The museum's collection of cultural relics mainly comes from the general villagers around Maoling, purely unearthed within the Maoling area. In October 1980, Zhang Gugu, a villager from Qijiapo, Xiwu Township, Xingping County, found cultural relics while digging in his own manor base, and the Maoling Museum subsequently cleared out 33 cultural relics of 15 kinds, including Western Han bronze tripods, bronze franciums, bronze mirrors, and five-baht coins.In 1981, Jiang Huijie, a villager from Dongchenqian, Nanbit Township, Xingping County, discovered ancient grave sites while digging kilns at home, and cleaned up the site. In May 1981, Xingping County, Xiwu Township, Douma Village villagers Gao Juntian, etc. in the Maoling burial area Yang Xin tomb south of the gilt bronze horse was found when leveling the land and immediately reported to the Maoling Museum, and later excavated and cleaned up a total of 236 pieces of cultural relics unearthed. To 1989, maoling museum collected more than 3100 pieces of cultural relics handed over by the masses.

== Pavilion Exhibition ==
The Maoling Museum, built in front of the tomb of Huo Zaiwei, is a garden-style museum with pavilions and pavilions built in imitation style. The museum covers an area of 121,486 square meters, with a building area of 15,805 square meters.

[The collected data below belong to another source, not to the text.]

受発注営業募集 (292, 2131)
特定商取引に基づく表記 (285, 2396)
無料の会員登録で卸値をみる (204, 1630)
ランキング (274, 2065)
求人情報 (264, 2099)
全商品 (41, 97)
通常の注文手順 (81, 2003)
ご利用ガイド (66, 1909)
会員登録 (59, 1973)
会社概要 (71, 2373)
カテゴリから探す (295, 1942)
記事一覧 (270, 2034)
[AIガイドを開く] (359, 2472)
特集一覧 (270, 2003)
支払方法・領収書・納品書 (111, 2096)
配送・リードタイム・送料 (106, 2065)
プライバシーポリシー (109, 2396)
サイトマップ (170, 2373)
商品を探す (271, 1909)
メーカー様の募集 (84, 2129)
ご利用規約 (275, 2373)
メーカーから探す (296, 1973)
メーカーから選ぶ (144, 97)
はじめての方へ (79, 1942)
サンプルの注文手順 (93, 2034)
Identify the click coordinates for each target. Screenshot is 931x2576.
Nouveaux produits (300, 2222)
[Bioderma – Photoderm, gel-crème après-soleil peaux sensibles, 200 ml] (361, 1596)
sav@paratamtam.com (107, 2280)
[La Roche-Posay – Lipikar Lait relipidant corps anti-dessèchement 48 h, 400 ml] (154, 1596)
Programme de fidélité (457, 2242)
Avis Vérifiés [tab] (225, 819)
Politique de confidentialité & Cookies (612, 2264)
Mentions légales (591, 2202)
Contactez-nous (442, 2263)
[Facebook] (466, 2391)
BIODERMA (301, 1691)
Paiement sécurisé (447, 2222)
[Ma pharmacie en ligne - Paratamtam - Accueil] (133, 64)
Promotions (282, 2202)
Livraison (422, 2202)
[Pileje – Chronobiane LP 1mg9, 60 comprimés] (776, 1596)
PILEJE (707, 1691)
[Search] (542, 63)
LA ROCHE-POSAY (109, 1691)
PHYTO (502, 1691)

At the forefront of the Maoling Museum is the main gate, with two buildings of showrooms on the east and west sides of the compound, and slightly ahead are the East Court and West Court. The East Court is set up with a guesthouse and restaurant, and the West Court has a reception room. Huo Tomb is located in the museum garden, there are two corner towers and a pair of stone-carved pavilions in front of the tomb, four stone-carved corridors on both sides, and a stone monument erected in the center in front of the tomb. On the south side of the tomb, there are curved rails on both sides leading to the top of the tomb, and there is a “Pavilion of Excellency” at the top of the tomb. Inside the pavilion, there are various gardens of various sizes fenced with holly, interspersed with more than a hundred kinds of flowers and trees.

== Visiting ==
The Maoling Museum is open for tours from April to October from 8:30 to 18:00 every day, and from November to March from 8:30 to 17:30 every day.You need to log on the official website of the Maoling Museum to purchase tickets by using the ID card real-name online reservation system, and the ticket price is 75 yuan per person in the peak season (March to November) and 55 yuan per person in the off-season (December to the end of February). Visitors can take the No. 4 bus to Fujiaqiao and transfer to the No. 11 bus to reach the Maoling Museum in Xianyang City.